モノコックのほうが優れているんじゃないの? イマドキの新車でも「本格クロカン四駆」にラダーフレームが使われるワケ (1/2ページ)

クロカン4WDに採用される「ラダーフレーム構造」

 ヘビーデューティー指向の4WD車、いわゆるクロカン4WDのメカニズムを見ていくと、車体構造に共通した特徴があることに気付く。独立したシャシーを持つ車体構造となっている点だ。シャシーまたはフレームとも言うが、クロカン4WDではラダー(はしご)型フレームを持つ車両構造が一般的なクルマ作りの基本となっている。

 さて、シャシーは日本語にすると「車台」となり、フレームは文字どおり「枠」の意味だが、シャシーが鋼板で枠を組んだ形となることから、車台のことをフレームとも呼んでいる。
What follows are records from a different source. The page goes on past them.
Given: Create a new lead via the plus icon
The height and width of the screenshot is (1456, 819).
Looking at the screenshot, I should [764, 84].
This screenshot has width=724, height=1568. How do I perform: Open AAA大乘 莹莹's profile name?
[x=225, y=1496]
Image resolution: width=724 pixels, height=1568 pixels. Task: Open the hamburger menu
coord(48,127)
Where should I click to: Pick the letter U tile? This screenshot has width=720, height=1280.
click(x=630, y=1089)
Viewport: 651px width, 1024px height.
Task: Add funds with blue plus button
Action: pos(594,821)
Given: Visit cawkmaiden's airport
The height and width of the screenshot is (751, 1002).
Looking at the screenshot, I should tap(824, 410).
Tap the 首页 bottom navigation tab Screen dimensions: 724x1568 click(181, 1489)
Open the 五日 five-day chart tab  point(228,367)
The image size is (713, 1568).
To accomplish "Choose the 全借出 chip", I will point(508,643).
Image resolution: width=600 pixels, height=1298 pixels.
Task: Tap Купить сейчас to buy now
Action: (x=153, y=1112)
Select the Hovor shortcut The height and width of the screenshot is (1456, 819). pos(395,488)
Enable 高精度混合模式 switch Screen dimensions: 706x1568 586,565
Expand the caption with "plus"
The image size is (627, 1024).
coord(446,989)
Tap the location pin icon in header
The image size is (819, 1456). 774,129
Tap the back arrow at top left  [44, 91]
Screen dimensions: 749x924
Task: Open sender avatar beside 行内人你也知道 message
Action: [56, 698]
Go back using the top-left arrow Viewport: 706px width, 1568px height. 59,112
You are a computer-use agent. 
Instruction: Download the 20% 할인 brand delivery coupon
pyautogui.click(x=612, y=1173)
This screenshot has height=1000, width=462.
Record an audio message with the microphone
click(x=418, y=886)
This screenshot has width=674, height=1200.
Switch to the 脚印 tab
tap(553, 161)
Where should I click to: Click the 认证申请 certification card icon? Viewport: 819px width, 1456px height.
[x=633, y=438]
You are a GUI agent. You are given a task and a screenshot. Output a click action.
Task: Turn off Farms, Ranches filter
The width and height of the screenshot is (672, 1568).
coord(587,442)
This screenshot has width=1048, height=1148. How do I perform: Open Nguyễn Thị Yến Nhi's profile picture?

現在、乗用車系の車両でシャシーを持つ車両は、ほぼクロカン4WDに限られ(トラックなどもあるが)、そのほかはモノコックボディが標準的な車体構造として使われている。

 歴史的に眺めれば、シャシーを持つ構造が自動車の原点で、これは自動車の誕生以前、馬車の時代から使われてきた車体構造の基本でもあった。基本にシャシー(車台)を据え、これにタイヤ/サスペンションを取り付け、客室を載せ、さらに自動車の場合は、パワートレイン系(エンジン/トランスミッション)を組み合わせて車両を形成してきた。

 ところが、自動車は進化する過程で、軽量、高剛性、高効率(スペース性)であることから、シャシーとボディを一体化したモノコックボディの構造が考案、実用化されるようになっていた。モノコックとはmono(単一)とcoque(殻)を組み合わせたフランス語で、先進技術の導入に貪欲的だったアンドロ・シトロエンが、同社の革新的新型車トラクションアヴァン(1934年)で実用化した構造である。

 車体を応力外皮と考えるモノコック構造は、卵の殻を思い浮かべてもらえば分かりやすいと思うが、とにかく軽量で剛性が高いという特徴がある。鋼製シャシーに客室を載せたそれまでの車体作りとは異なる画期的な手法だったが、専用シャシーを使う車体構造には、モノコック構造にはない長所もあった。モノコック構造の特徴は軽量、高剛性だが、シャシーを持つ車体構造には高強度という特徴がある。剛性は曲げや捻りの力に対してそれに耐える特性のことだが、強度は力が加わった際、構成材が破断(破壊)する限界を示す特性で、厚い鋼板を用いるシャシー(フレーム)は、入力に対して高い耐性を示す特徴が備わっているのだ。